Amnesty International's stark warning: Trump’s policies fuel global human rights crisis
UK-based human rights organisation, Amnesty International, has warned of a global human rights crisis, saying US President Donald Trump’s administration’s anti-rights campaign is “turbocharging” what is already present, gutting international human rights protections and endangering billions across the world.
In its annual report on the State of Human Rights in 150 countries, the organisation said a multiplicity of assaults against human rights accountability, international law, and the United Nations (UN), have been some of the hallmarks of the first 100 days of Trump’s reign in 2025.
Trump on Tuesday celebrated the 100th day of his second term in office.
In the space of just more than three months, he has signed at least 142 executive orders. These include the termination of funding for global health and humanitarian programmes.
Amnesty International said growing inaction over violations of international humanitarian law during armed conflicts, repression of dissent, discrimination, economic and climate injustices and the misuse of technology to infringe on human rights, could be traced to the so-called “Trump Effect”.
The organisation said this “Trump Efect” has compounded the damage done by other leaders throughout 2024, eating away at decades of painstaking work to build up and advance universal human rights and accelerating humanity’s plunge into a brutal new era characterised by intermingling authoritarian practices and corporate greed.
The organisation stated that Trump’s trajectory is continuous with, and the product of, systemic, deliberate, and selective decisions taken over the past decade but reaching new depths in 2025.
“One hundred days into his second term, President Trump has shown only utter contempt for universal human rights. His government has swiftly and deliberately targeted vital US and international institutions and initiatives that were designed to make ours a safer and fairer world.

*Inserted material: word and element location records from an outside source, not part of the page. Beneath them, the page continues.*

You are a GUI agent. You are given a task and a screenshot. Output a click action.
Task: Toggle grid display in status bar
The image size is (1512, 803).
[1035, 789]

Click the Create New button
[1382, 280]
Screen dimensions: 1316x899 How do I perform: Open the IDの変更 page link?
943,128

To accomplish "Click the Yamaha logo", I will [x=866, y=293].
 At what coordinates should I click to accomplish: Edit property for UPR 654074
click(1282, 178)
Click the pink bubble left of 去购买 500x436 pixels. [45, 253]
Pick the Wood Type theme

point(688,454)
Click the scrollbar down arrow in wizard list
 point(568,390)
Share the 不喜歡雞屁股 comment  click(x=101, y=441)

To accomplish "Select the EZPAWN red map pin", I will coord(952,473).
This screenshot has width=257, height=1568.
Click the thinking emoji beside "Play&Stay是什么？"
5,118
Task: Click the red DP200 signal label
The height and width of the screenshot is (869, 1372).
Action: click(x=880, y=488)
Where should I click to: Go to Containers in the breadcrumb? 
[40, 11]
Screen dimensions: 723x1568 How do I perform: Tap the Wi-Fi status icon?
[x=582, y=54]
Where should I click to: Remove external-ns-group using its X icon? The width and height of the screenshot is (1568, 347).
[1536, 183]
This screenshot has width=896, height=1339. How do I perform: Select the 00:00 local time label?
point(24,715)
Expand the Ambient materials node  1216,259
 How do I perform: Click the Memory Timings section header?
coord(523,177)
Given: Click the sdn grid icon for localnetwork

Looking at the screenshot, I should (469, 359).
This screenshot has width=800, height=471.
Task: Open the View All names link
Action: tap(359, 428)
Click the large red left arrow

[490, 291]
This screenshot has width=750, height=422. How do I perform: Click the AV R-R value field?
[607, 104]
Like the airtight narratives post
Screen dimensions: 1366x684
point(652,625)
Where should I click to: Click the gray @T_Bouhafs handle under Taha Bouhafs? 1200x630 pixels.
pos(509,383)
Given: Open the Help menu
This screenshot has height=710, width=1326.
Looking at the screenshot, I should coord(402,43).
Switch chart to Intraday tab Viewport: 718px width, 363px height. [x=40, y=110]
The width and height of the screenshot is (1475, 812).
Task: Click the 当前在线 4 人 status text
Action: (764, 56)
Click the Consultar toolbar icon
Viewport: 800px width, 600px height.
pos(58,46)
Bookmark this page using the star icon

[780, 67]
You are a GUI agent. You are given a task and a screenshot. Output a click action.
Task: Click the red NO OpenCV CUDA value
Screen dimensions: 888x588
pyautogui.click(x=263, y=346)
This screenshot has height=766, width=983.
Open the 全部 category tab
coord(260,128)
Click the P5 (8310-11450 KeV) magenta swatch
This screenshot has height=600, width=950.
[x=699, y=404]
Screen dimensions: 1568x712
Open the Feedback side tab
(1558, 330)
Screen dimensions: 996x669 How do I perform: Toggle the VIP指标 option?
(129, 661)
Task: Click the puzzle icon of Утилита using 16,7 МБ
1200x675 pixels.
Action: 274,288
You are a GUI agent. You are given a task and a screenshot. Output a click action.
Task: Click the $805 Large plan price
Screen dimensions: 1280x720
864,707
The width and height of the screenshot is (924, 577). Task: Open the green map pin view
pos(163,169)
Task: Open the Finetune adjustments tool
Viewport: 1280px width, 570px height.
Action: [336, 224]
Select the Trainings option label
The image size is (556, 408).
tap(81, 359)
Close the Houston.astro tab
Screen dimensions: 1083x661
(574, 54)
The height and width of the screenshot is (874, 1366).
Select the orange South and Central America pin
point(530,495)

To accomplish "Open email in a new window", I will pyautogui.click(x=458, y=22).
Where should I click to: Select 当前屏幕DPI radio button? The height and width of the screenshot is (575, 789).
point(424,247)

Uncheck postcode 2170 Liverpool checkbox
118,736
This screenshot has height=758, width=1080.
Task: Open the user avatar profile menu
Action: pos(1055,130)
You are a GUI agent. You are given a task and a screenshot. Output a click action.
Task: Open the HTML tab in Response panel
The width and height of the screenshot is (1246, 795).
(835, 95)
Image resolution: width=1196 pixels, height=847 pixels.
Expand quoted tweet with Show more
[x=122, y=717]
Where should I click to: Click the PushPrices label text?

His all-out assault on the very concepts of multilateralism, asylum, racial and gender justice, global health and life-saving climate action is exacerbating the significant damage those principles and institutions have already sustained and is further emboldening other anti-rights leaders and movements to join his onslaught,” said Agnes Callamard, Amnesty International’s secretary general.
Richard Wilson, board of trustees professor at the University of Connecticut School of Law, said the Trump administration has turned its back on human rights and the multilateral system, yet global challenges such as human rights violations, mass migration, and climate change remain.
“These problems demand global solutions. Even if the United States government will not participate for now, other nations must continue to strive for democracy and human rights. Put simply, democratic nations must fill the vacuum in global leadership. This may represent an opportunity to make the rules-based order more inclusive and representative.”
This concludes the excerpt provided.